The activation of bitter taste receptors releases nitrogen oxide, which maintains homeostasis in airways; this is thought to be dysregulated in allergic diseases such as chronic rhinosinusitis. However, the mechanisms by which these receptors contribute to disease are not well understood. In their article, entitled “Functional Alteration and Differential Expression of the Bitter Taste Receptor T2R38 in Human Paranasal Sinus in Patients with Chronic Rhinosinusitis” [6], Takemoto et al. study the role of two bitter taste receptors known to induce immune response, T2R14 and T2R38, in chronic rhinosinusitis. T2R38 is essential for sinonasal epithelial defense against respiratory bacterial infection, suggesting its potential role in chronic rhinosinusitis. The authors evaluate the expression of T2R14 and T2R38 in both eosinophilic and non-eosinophilic chronic rhinosinusitis. T2R38 was found to be significantly downregulated in the ethmoid mucosa of non-eosinophilic chronic rhinosinusitis patients and the nasal polyps of eosinophilic chronic rhinosinusitis patients, suggesting variations in the role of bitter taste receptors in different disease endotypes. Within these tissues, T2R38 expression was found primarily in epithelial ciliated cells, with little to no staining in secretary goblet cells. These findings suggest the previously uncharacterized role of bitter taste receptors in chronic rhinosinusitis and pave the way for future studies, aiming to determine how these mechanisms influence allergic diseases.
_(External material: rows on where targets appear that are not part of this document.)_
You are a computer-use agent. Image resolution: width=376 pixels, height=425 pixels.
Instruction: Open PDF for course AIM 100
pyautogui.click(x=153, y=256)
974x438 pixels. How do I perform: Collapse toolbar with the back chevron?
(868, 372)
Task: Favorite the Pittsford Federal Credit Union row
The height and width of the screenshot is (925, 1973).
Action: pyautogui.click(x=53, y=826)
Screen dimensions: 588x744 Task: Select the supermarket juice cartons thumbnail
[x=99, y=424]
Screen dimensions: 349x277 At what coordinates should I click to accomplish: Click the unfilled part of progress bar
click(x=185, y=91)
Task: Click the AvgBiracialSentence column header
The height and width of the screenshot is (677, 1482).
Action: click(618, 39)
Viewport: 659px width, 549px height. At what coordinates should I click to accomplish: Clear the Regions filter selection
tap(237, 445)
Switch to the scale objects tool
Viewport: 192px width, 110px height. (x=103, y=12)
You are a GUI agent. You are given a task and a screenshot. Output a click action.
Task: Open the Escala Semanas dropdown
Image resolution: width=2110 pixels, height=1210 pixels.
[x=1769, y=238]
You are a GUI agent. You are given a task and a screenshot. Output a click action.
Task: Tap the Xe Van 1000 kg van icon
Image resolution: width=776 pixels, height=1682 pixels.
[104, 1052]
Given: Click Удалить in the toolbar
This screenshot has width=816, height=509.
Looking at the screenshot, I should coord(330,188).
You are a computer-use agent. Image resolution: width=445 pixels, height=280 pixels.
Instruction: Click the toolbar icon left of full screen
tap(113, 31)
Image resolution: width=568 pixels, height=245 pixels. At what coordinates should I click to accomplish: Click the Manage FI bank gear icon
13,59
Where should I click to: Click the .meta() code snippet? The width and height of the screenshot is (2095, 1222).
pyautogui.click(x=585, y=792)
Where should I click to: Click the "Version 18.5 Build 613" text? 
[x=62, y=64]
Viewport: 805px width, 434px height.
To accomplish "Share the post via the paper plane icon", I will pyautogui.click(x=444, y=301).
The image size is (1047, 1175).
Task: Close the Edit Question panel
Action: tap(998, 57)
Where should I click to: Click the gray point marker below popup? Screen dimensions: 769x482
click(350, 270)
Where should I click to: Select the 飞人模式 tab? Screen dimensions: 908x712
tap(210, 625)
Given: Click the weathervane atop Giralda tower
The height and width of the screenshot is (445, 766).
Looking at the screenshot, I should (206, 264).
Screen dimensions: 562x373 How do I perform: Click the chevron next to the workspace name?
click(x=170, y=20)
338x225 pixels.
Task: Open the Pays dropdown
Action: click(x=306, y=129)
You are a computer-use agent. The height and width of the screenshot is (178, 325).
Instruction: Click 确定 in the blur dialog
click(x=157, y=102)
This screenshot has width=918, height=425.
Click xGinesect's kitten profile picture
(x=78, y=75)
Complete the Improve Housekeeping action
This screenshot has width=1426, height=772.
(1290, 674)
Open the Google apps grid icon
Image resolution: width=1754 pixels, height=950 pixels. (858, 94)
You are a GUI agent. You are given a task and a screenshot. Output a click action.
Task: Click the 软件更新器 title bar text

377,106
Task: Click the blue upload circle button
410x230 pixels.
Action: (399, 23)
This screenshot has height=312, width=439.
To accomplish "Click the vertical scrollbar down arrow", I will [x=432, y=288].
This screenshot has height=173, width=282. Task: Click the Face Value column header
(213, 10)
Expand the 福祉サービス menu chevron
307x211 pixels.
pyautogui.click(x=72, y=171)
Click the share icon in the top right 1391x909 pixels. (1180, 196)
In summary, this Special Issue encompasses two comprehensive reviews examining the broader mechanism underlying allergic diseases, as well as four research articles providing in-depth insights into the molecular mechanisms promoting specific allergic triggers and responses. These articles identify key areas of therapeutic focus that could lead to innovations in therapeutic strategies.